» **EXERCISE**
Which lines of the data hold the word "width"? Copy all of them.

» **SOURCE MATERIAL**

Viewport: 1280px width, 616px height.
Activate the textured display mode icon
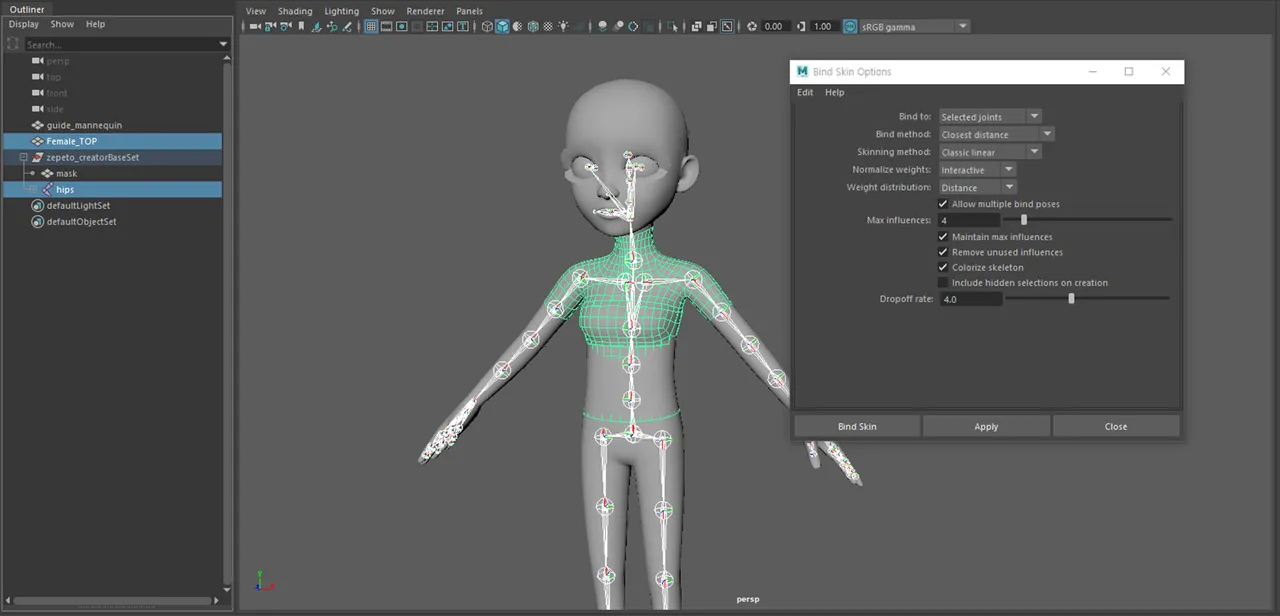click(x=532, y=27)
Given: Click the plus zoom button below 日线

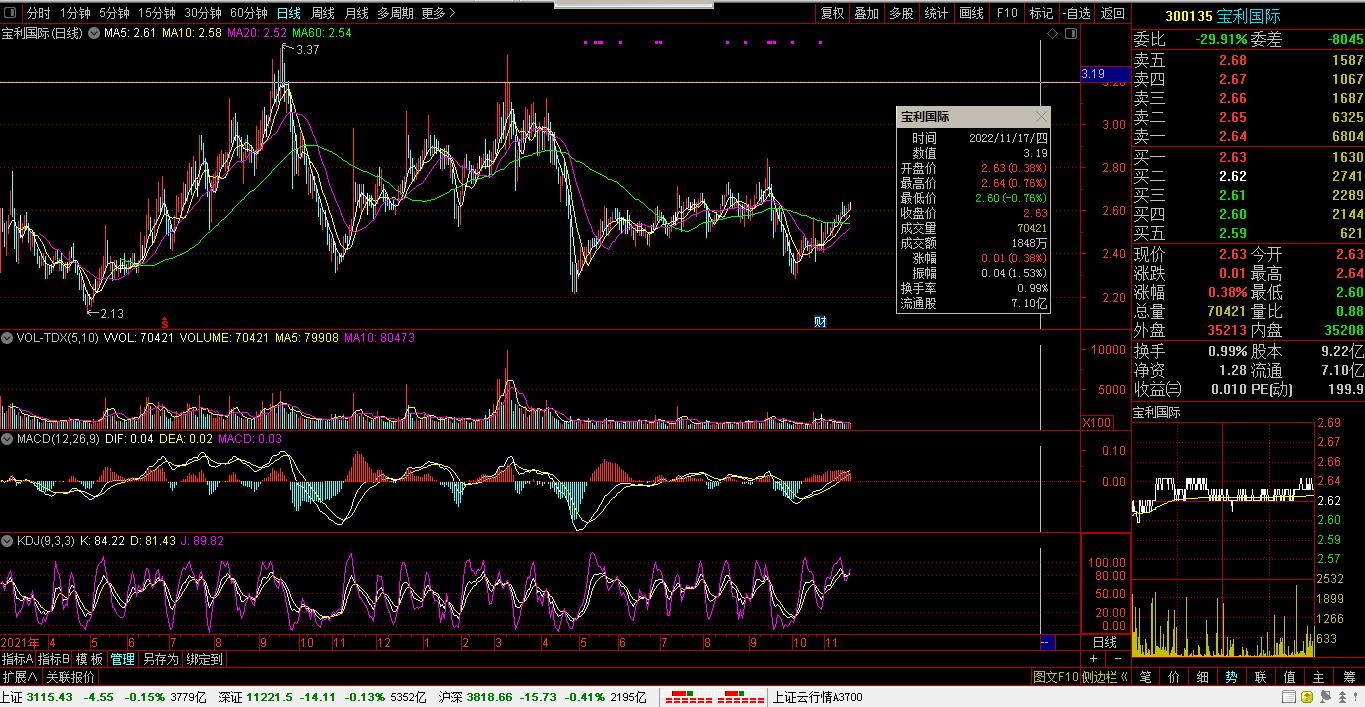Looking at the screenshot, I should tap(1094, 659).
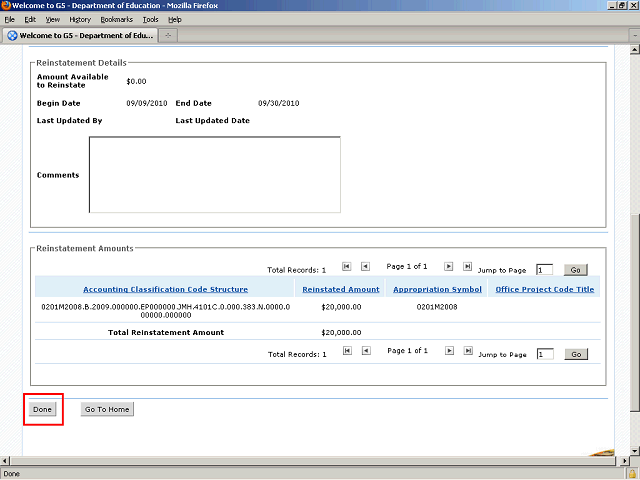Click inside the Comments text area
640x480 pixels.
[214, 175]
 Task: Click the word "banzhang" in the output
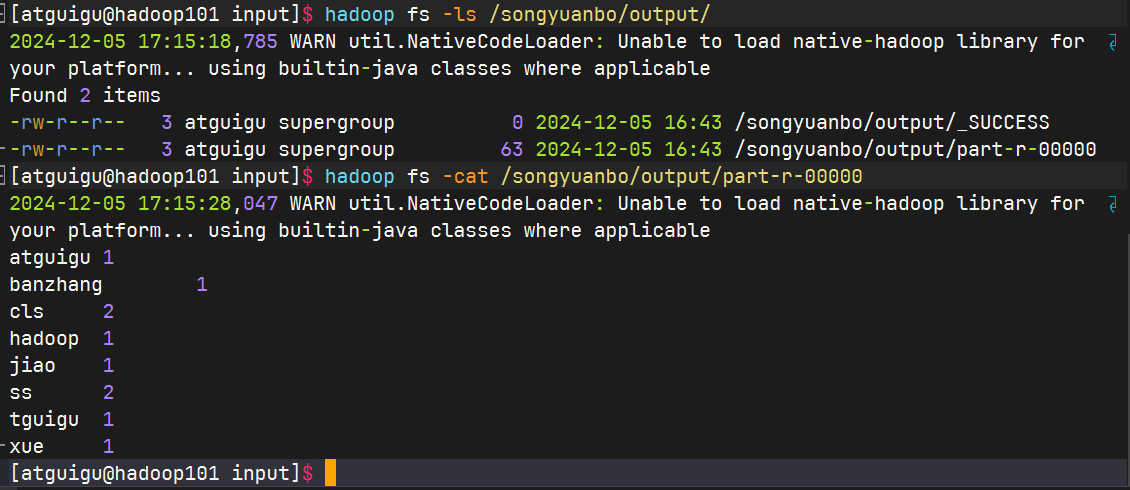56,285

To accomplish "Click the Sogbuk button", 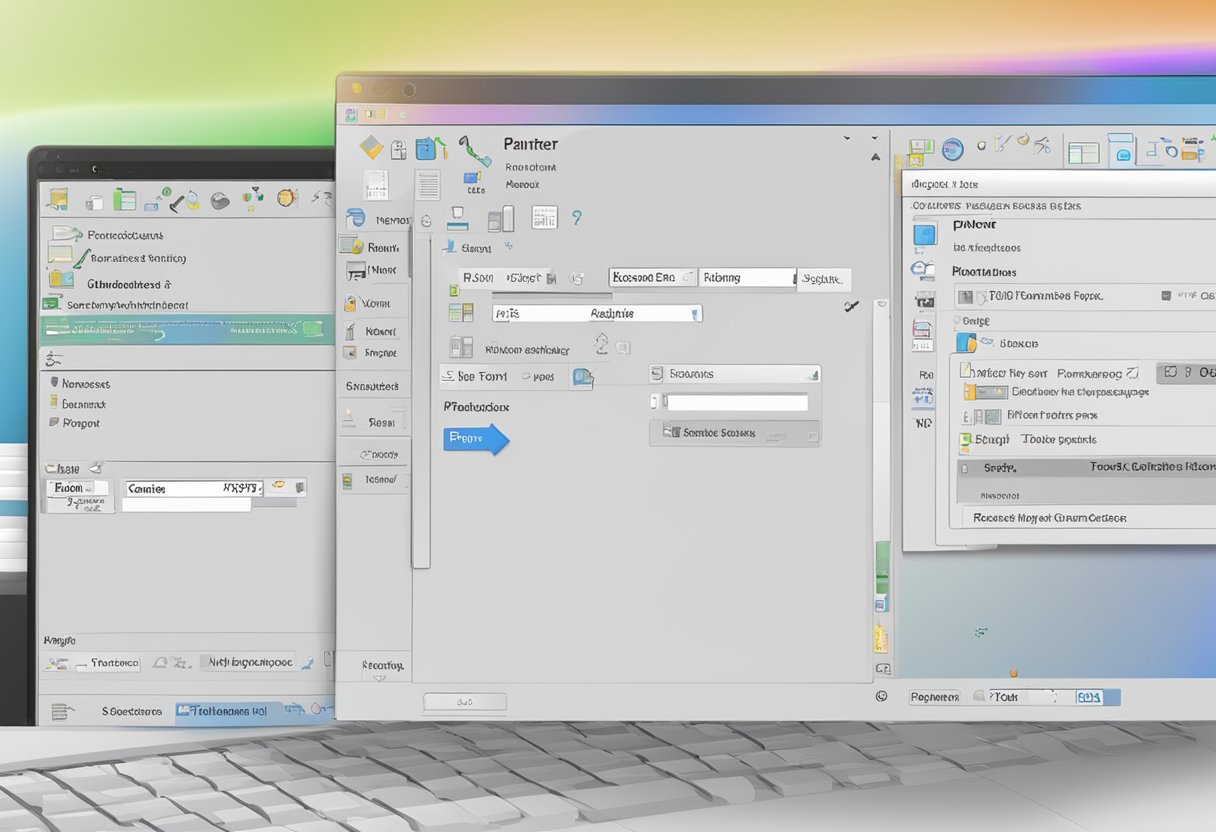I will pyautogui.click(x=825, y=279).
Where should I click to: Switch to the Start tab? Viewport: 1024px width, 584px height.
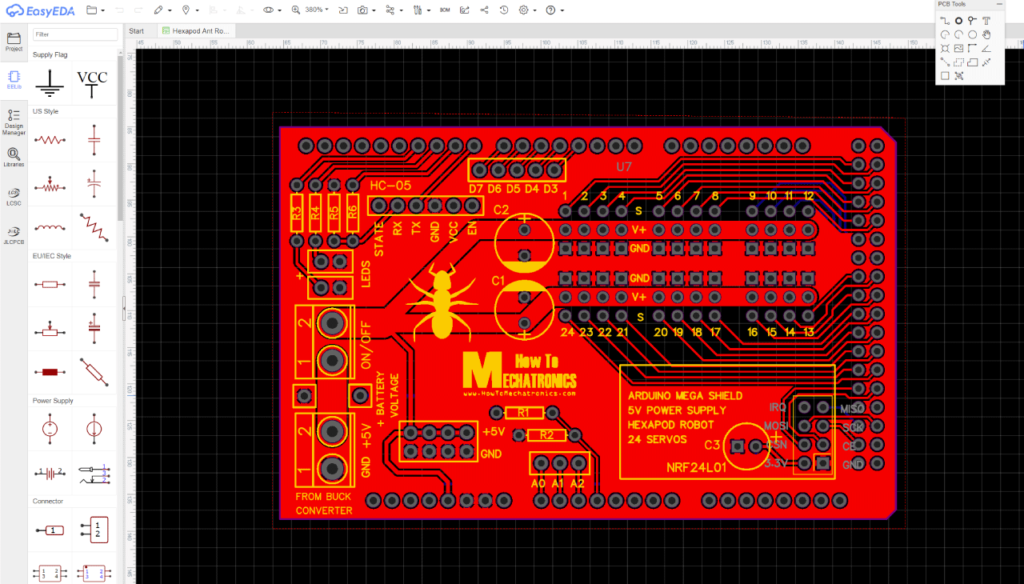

» **ANSWER FOR THE TASK**
Viewport: 1280px width, 616px height.
Where should I click to: Switch to the Start tab? Viewport: 1024px width, 584px height.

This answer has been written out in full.